We retrospectively reviewed data from the Rory Morrison WMUK Registry, collating descriptive data of WM, non-IgM lymphoplasmacytic lymphoma and IgM MGCS from 24 centres across the UK, diagnosed between June 1978 and June 2023. Research ethics approval was obtained. Baseline characteristics were compared using χ2 or Fisher’s exact tests (categorical variables) or Wilcoxon Mann-Whitney/Kruskal-Wallis tests (continuous variables). Differences were considered significant at p-values <0.05. Statistical analyses were performed using STATA v17.0 (StataCorp, Texas, USA).


1073 patients with documented self-reported ethnicity and a diagnosis of WM (n=985), non-IgM LPL (n=32) or IgM MGCS (n=88) were included. Those with asymptomatic IgM MGUS were excluded. Of 982 with a diagnosis of WM, 12% (114/985) had concurrent MGCS. Across the entire cohort, IgM MGCS comprised peripheral neuropathy including anti-MAG neuropathy (n=114), cold agglutinin disease/syndrome (n=43), AL amyloidosis (n=20), mixed autoimmune haemolytic anaemia (n=13), cryoglobulinaemia (n=8), Schnitzler syndrome (n=8) and C1 esterase deficiency (n=2). Non-IgM LPL had similar baseline characteristics to WM although a trend towards a lower presenting M-protein (7g/l vs 18g/l, p=0.07).

Ethnicity was categorised in accordance with the UK National Census (ethnicity-facts-figures.service.gov.uk). The majority was white (90%; 968/1073: English/Welsh/Scottish/Irish) including 35 patients identified as ‘other’ white. The remaining 105 (10%) were from the following ethnic groups (collectively ‘ethnic minorities’, EM): 54 Asian (22 Indian, 4 Pakistani, 1 Bangladeshi, 7 Chinese, 20 other), 19 Black (5 African, 11 Caribbean, 3 other), 6 Mixed/multiple, 26 Other ethnic group.

EM presented at a younger age compared to the white cohort (60 vs 65 years, p<0.001) with a lower presenting M-protein at WM diagnosis (11g/l vs 18g/l, p=0.028).
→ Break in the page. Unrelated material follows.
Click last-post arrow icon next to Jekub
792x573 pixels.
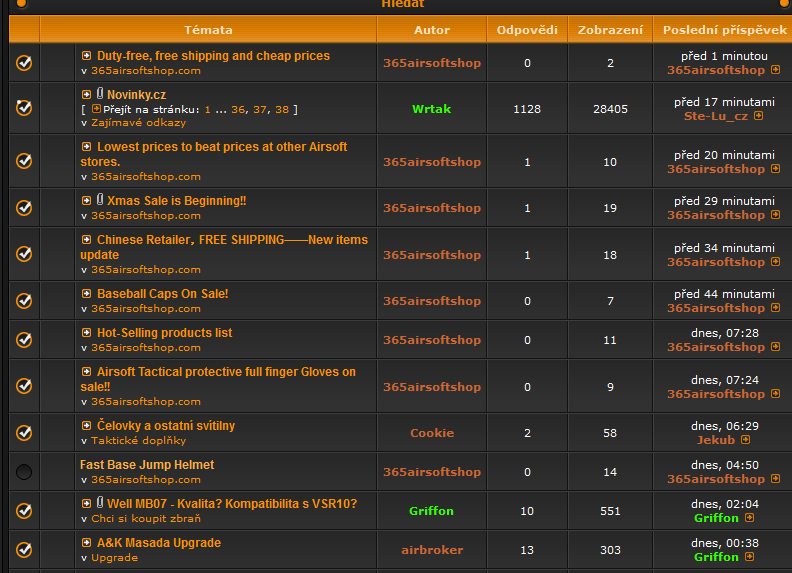point(746,440)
A similar proportion of patients had IgM MGCS in white vs EM cohorts (11% vs 8%, p=0.69). In those with IgM MGCS alone, presenting M-protein was similar across both ethnic categories (5g/l vs 3g/l, p=0.36). MYD88 L265P mutation was assessed in 387 WM patients (36%), of which MYD88 L265P was identified in 88% (322/364) and CXCR4 mutation tested in 91 patients and mutated in 29% (26/91). MYD88-mutated WM was observed less frequently in the EM versus white cohorts (79% vs 90%, p=0.05). A similar proportion presented with symptomatic WM across ethnic groups (56% vs 53%, p=0.56). In those with WM diagnosed since 2010 (n=956), median follow up was 8 years (95% CI 7-8), median overall survival was not reached. International Prognostic Scoring System for WM (IPSSWM) was predictive of overall survival. Overall survival estimates did not differ when comparing ethnic groups.


Analysis of the national registry for WM shows that ethnic minorities comprise 10% of WM/IgM MGCS, present with WM at a younger age, a lower M-protein and with a higher proportion of MYD88-wild type cases which may suggest different disease biology. There was no difference in overall survival in our cohort. Limitations include the retrospective analysis of real-world data and incomplete documentation of baseline data. Further analysis of molecular signatures across ethnicities, treatment and outcome is warranted and ongoing.

Disclosures: D'Sa: BeiGene: Consultancy, Honoraria, Research Funding, Speakers Bureau; Janssen: Honoraria, Speakers Bureau; Sanofi: Consultancy, Honoraria; Kite: Consultancy.